Added to this there’s the expectation for people to work from home, (unfamiliar for many), the isolation of those living alone, the challenges posed by sharing small spaces, often with no access to garden or balcony, the rise of domestic violence, cancellation of routine but necessary treatment and surgery due to reallocation of NHS resources, and concern about obtaining food, supplies and medication. The government’s initial strategy of ‘herd immunity’, besides stockpiling and panic buying in shops, raised the Darwinesque spectre of ‘survival of the fittest’, exacerbating anxiety across the population. If we’re not worried about becoming ill ourselves, we could be worried about family and friends, about infecting others, about losing work and income with dire consequences like losing our homes, and generally what all this is doing to the social fabric. Added to this anxiety is the stigma and burden many still feel of having to hide their feelings, to appear capable, able to ‘just get on with it’. Stress also exacerbates numerous physical conditions, such as dermatological and gastrointestinal disorders. Then there’s the bereavement experienced by those who have lost those close to them, in circumstances bordering on disenfranchised grief (Doka,1989), where the loss and/or the bereaved cannot be properly recognised or processed and therefore mourned, in this case because of the enforced distance, people dying alone with loved ones unable to say their farewells.

It’s likely everyone’s mental wellbeing will be impacted to some degree, yet the government has been silent about this important aspect of the pandemic, the questions actually coming from one or two journalists at the PM’s daily press briefing. Mental health has long been the Cinderella service of the NHS and evidence of longstanding underinvestment is very clear at times like this. The primary care service (IAPT – Increasing Access to Psychological Therapies) has long attracted criticism for its privileging of Cognitive Behavioural Therapy over relational therapies, limited success rates and its long waiting lists.

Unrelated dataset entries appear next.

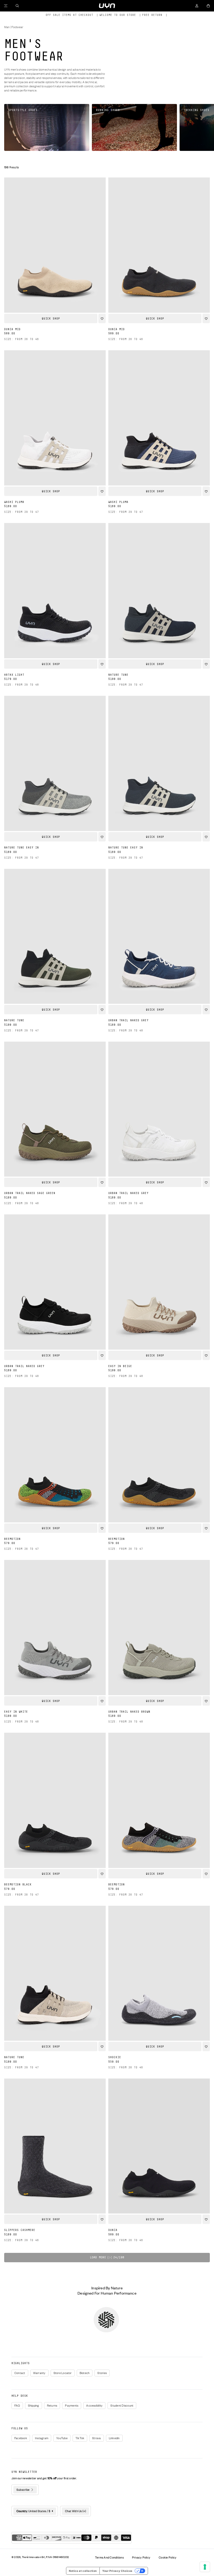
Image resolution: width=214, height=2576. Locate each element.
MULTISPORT (154, 1337)
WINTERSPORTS (154, 1310)
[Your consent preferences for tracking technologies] (205, 2567)
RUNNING (154, 1284)
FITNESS (154, 1323)
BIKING (154, 1297)
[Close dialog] (196, 1232)
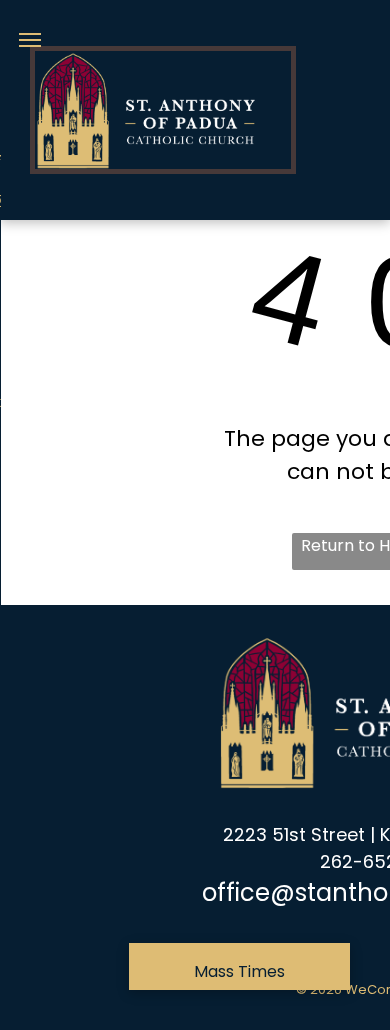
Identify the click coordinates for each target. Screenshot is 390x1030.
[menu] (30, 40)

So anyone expecting help from this quarter is likely to be disappointed, at least in the short term.

A huge mental health burden is likely to emerge post Corona virus, not to mention the position of those in secondary mental health services, including those detained in hospital under the Mental Health Act, many of whom are feeling additionally neglected.

Meanwhile, many counsellors in private practice, who had to switch very quickly to online and telephone working (and they should be undertaking training for this very different way of working), have seen their incomes under severe pressure because of clients not wishing to work in this way or because they can no longer afford it due to their own financial difficulties. Therapists have an additional ethical dilemma to navigate- that of again (much counselling goes unpaid because of an arguably outdated training model of unpaid placements and its widespread exploitation by employers and others) being asked to support NHS workers for low fees or no payment. Because we’re a nurturing profession and because of the longstanding tradition of so much counselling work being unpaid, not to mention empathy for NHS staff, we could feel drawn towards donating our time and many have done just that. On the other hand, self-care is another important principle in our ethical framework and which other caring professions are compelled to work for free? Therapists under financial pressure themselves will have to carefully consider these issues.